Песнь моя — боль моя | страница 59



— Маржан, я не ожидал, что ты придешь.

— Я с трудом вырвалась, — ответила девушка мелодичным голоском, похожим на пенье свирели. Она, как ему показалось, в испуге подняла руку.

— Не подходи́те.

— Ты меня боишься, Маржан?

— Я бы не пришла, если бы боялась, — улыбнулась она.

— Присядем. — Юноша подошел к большому валуну. — Иди сюда, Маржан.

Маржан подошла и села, укрыв колени широким подолом.

Так они и сидели, молча, рядом, робость мешала им говорить.

— Спой, Маржантай, — наконец попросил юноша.

— Могут услышать.

— Кто услышит? Здесь никого нет, кроме нас. Я так люблю казахские песни!

Как только Маржан открыла свои пунцовые губы, юноша застыл, завороженный. Он не мог скрыть своего восхищения. Так и тянуло его поцеловать белое личико девушки, излучавшее сияние весны.

Красивая звучная мелодия понеслась над родником. Вереница причудливых картин поплыла перед мысленным взором юноши. Он забыл обо всем на свете.

Казалось, и степь упоенно слушает песню Маржан, перестала шелестеть трава, затих ветерок. Девушка кончила петь, и с ее ресниц скатилась слезинка. Одинокая слеза отозвалась болью в сердце юноши, он жалел уже, что попросил Маржан спеть. Ведь она — пленница. Разве может быть радостна песня той, которая потеряла отца и родину? Они выросли вместе, но у каждого из них было много личного, затаенного. Ему хотелось утешить Маржан, прижать ее голову к своей груди, хотелось осушить ее слезы огнем своего сердца. Но под силу ли ему это? Бывает безутешное горе. Юноша сам не знал, что остановило его — стеснительность или боязнь испугать Маржан.
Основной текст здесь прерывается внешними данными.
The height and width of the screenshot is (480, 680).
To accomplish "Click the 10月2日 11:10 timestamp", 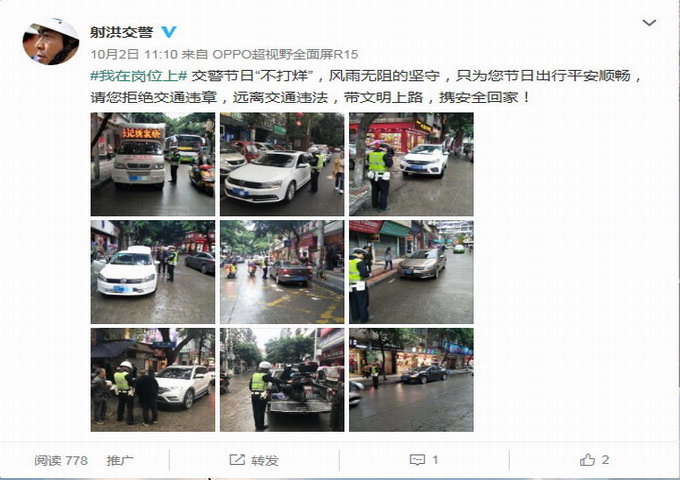I will point(134,54).
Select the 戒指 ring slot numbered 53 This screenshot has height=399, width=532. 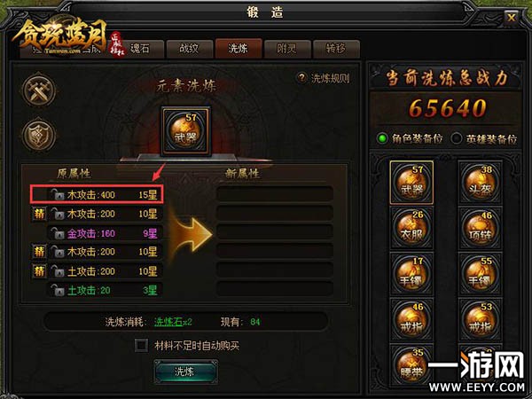480,319
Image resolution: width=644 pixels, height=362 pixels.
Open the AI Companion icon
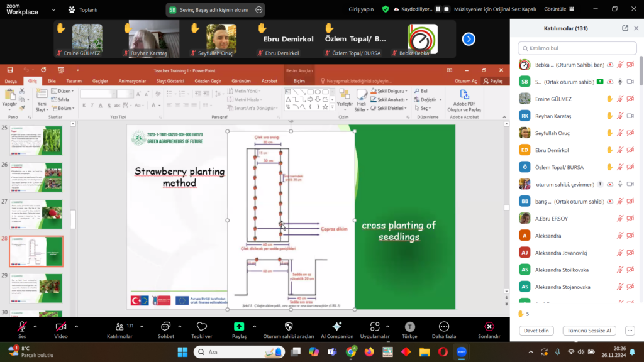(336, 326)

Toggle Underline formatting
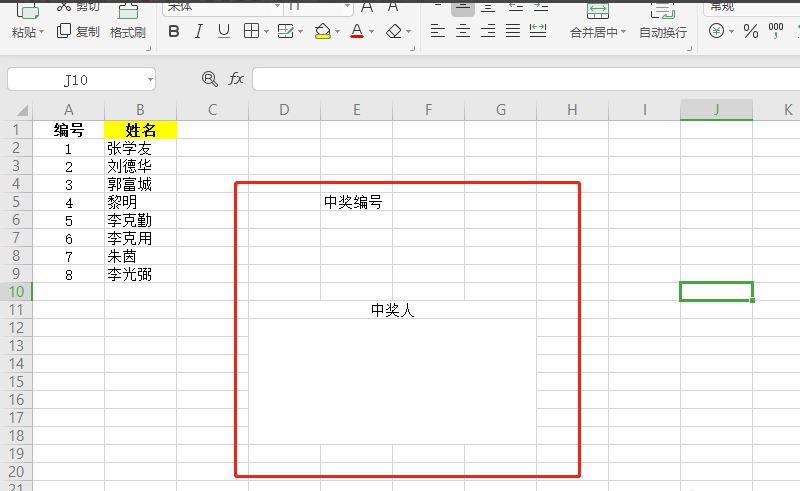pos(223,31)

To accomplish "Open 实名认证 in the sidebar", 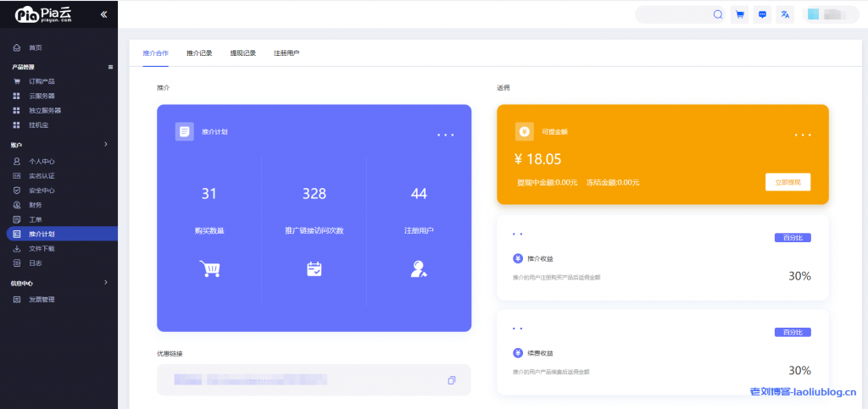I will point(42,175).
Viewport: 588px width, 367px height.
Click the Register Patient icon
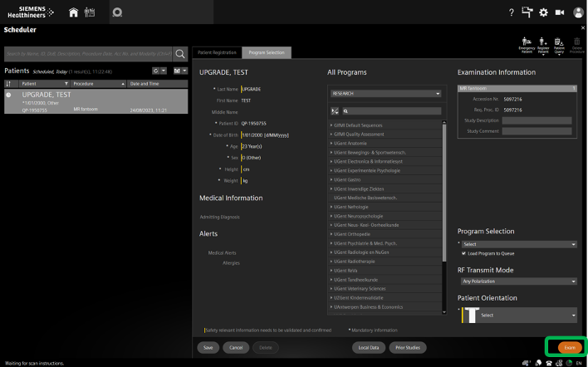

В это время, задевая камни, по тропинке спустился двоюродный брат юноши. Ни с того, ни с сего он огрел девушку плетью и, даже не глядя на убегавшую Маржан, схватил его за плечо:

— А ну подымайся! Пойдем!

Больше он ничего не сказал.

Юноша пошел впереди ехавшего брата и, дойдя до аула, хотел повернуть к себе, но всадник велел ему идти к людям, собравшимся на холме.

Юноша подошел к толпе. Все там были старше его. Он растерялся.

Байбагис-хан, второй предводитель ойротов, подозвал его к себе. Он поцеловал юношу в лоб, затем обратился к посланнику Далай-ламы — Цаган-номуну. Юноша однажды уже видел его.

— Этого мальчика прими как моего сына.

Ничего не понимая, юноша пугливо озирался по сторонам, пока не заметил своего отца Бабахан-нойона. От века бедняк, тот не любил кому-либо мозолить глаза. А сегодня он преобразился. Выпятив грудь, Бабахан-нойон стоял как равный среди тайшей. Увидев сына, он радостно встрепенулся.